Mutallip developed his methodology, which attends equally to the dense complexity of CDA and the nuances of cultural texts as they circulate and impact the lives of real people, during his time at UW. A major influence on his research was his dissertation adviser Sandra Silberstein, whose work on the Bush administration’s War on Terror served as an important model. Mutallip also cites Gail Stygall (legal discourse analysis), Anis Bawarshi (rhetoric and composition), and James Banks (multicultural education) as important mentors.

When I asked Mutallip if there were any other writers that stood out to him as especially formative in his intellectual journey, he cited the Autobiography of Malcolm X, which he read as a junior in college in China. When he encountered the book, he had only been reading in English for a year and a half. Mutallip tells the story better than I can:

"When I first read it, each page had a lot of new words. I clearly remember words such as hustle, pimp, and warden that I learned from reading that book. But I was so fascinated by the idea of a Muslim leader in a Christian majority country that I kept reading. The part about his prison life and how much he read in prison had a profound, long-lasting influence on me. I would even say that it changed my life trajectory. I also felt kind of trapped in China and his example was a model that I could follow. I thought that reading could get me out of that system or at least I might feel free even if I was living in prison (figuratively in my case) just like Malcolm did.”

It will come as no surprise that so many of our undergraduate students look up to Mutallip’s mentorship and model.

In addition to his scholarly work, Mutallip is an accomplished translator of Uyghur texts into English. In this work, he frequently collaborates with Darren Byler (CU Boulder). The pair published two translated works of short fiction in the journals Paper Republic and Guernica, and this year they are busy co-translating a novel titled Classmates by the Uyghur writer Memtimin Hoshur. The Hoshur novella tells the story of a Uyghur man, acquitted after serving a ten-year sentence for subversion during the Cultural Revolution, as he revisits his hometown and other cities in Xinjiang for the first time after his imprisonment.
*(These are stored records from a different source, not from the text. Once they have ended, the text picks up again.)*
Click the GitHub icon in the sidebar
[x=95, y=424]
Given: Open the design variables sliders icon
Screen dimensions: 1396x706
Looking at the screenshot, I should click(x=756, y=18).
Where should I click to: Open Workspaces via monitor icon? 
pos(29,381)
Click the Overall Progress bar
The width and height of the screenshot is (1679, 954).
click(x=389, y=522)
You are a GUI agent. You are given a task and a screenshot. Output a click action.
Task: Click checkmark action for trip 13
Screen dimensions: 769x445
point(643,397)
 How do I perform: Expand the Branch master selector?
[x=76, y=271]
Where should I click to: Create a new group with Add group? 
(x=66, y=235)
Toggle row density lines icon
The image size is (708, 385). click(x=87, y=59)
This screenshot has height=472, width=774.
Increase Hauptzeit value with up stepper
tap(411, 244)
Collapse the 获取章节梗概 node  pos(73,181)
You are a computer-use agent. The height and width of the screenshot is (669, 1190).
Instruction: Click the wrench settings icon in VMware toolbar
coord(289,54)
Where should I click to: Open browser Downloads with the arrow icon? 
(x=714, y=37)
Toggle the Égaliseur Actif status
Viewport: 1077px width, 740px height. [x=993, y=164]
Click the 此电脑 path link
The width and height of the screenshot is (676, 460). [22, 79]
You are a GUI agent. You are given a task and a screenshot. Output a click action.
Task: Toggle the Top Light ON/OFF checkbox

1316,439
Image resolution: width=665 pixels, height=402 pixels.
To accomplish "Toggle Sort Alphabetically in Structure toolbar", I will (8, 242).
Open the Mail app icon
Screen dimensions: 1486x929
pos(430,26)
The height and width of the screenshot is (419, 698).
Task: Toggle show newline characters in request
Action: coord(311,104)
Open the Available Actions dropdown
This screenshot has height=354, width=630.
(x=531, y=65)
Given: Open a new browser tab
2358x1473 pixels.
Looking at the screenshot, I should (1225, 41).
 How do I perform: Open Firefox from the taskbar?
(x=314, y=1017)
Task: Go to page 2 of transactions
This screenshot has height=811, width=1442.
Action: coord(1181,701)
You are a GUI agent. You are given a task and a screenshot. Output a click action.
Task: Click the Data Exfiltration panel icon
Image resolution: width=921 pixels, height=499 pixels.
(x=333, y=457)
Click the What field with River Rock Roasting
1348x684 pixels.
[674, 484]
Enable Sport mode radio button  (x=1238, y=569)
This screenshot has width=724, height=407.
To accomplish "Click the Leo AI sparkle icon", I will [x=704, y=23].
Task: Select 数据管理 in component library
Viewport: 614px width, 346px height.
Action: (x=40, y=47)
The novella is uncanny for many Uyghurs because although it takes place in the 1980s, it feels all too reminiscent of the recent and ongoing political campaign of mass arbitrary detention the government is conducting in the Uyghur homeland. Mutallip was kind enough to share with me a draft of this remarkable translation, and it’s a haunting and all-too-pertinent account of how a sensitive intellect begins to recover from the trauma of political persecution. For his translation work, Mutallip was invited to participate in a poetry translation slam at the PEN World Voices Festival in New York in May 2020, which took place as a virtual event on account of the pandemic.

Despite the disruptions of recent months, Mutallip is thrilled to be here at Stanford. What are his favorite things about teaching for PWR? “I think the students are amazing,” he told me. “They are hardworking and brilliant. It's a joy to work with them and engage with their ideas. I have been learning a lot from my colleagues in the program. They are very dedicated to excellence in teaching.” Mutallip also cited visits by distinguished speakers, and explicitly mentioned our evening barely social distancing from Susan Rice.

Mutallip lives in San Jose with his wife Medina, who also works for Stanford, his two children Jesur (7) and Arman (5), and his parents-in-law. On weekends, you can often find the family in San Francisco’s Golden Gate Park, where they love to arrive early and stay until the sun goes down.